* **Task goal**: Give the rows below as a two-column CSV with the columns "instruction" and "response", one CSV line per row. Put each row's text and its answer in their own quoted fields, change line breaks to spaces, and leave the pictures out.

Word and element pointing entries:
_ _ _ _ _

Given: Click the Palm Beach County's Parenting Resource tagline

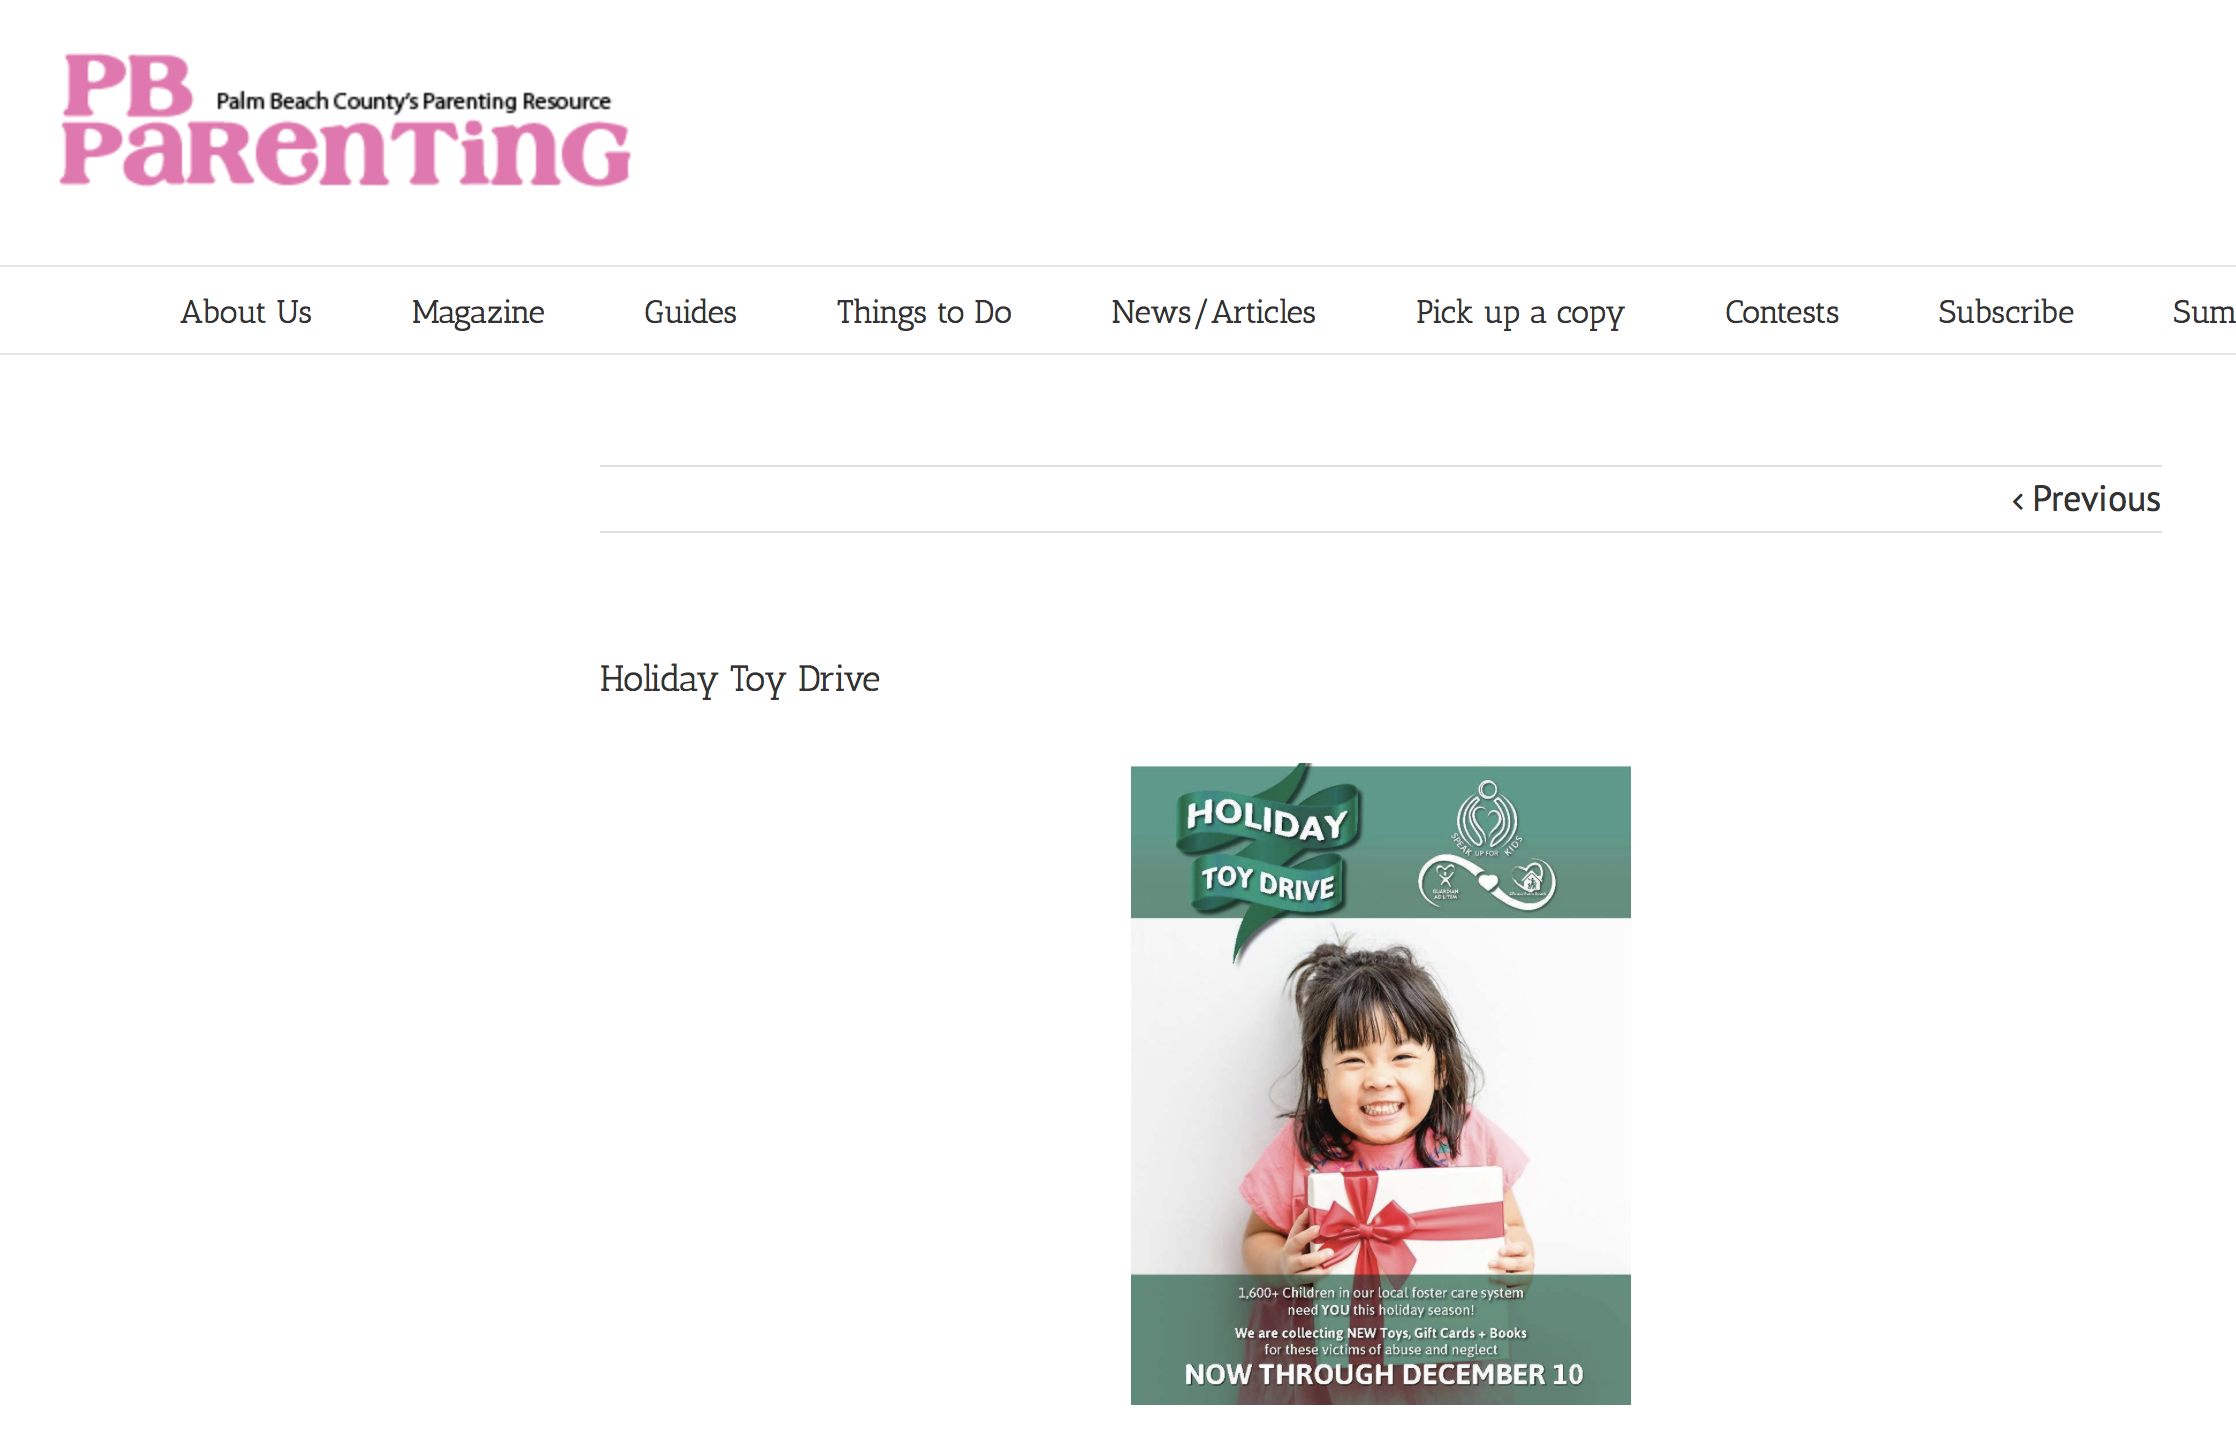Looking at the screenshot, I should point(413,101).
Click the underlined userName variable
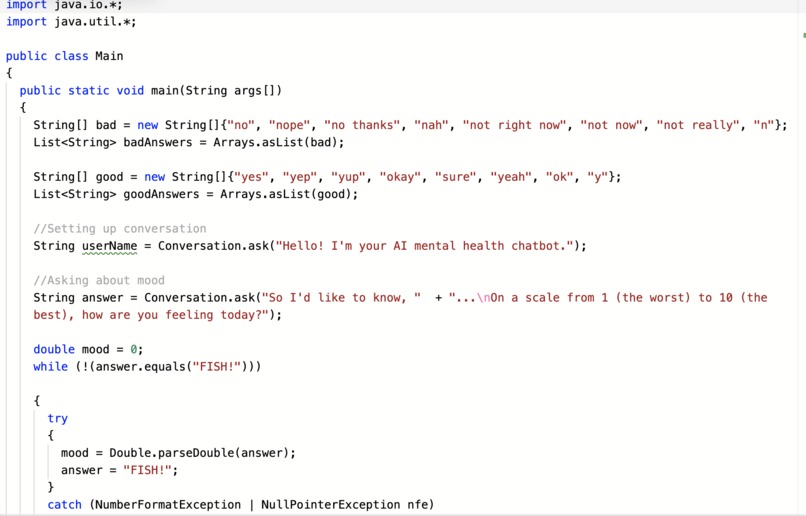The width and height of the screenshot is (806, 516). pyautogui.click(x=109, y=246)
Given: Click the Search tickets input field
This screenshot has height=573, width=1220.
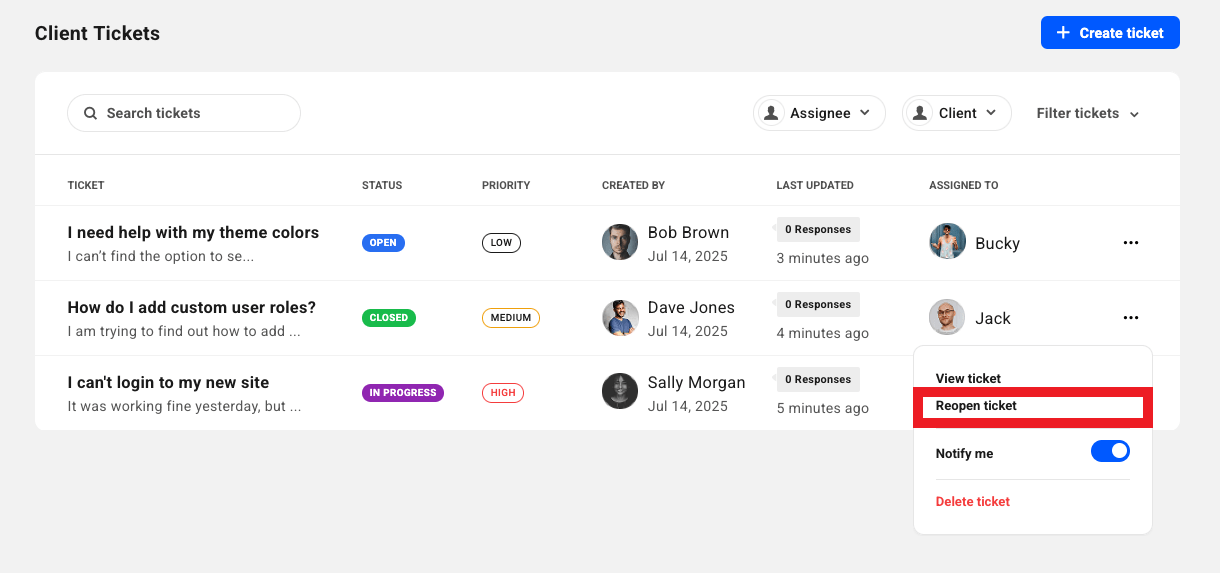Looking at the screenshot, I should 184,113.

_ _ _ _ _

* **Reply to the task**:
instruction,response
"Given: Click the Palm Beach County's Parenting Resource tagline","Looking at the screenshot, I should point(413,101)."
"Click the underlined userName variable","The width and height of the screenshot is (806, 516). pyautogui.click(x=109, y=246)"
"Given: Click the Search tickets input field This screenshot has height=573, width=1220.","Looking at the screenshot, I should 184,113."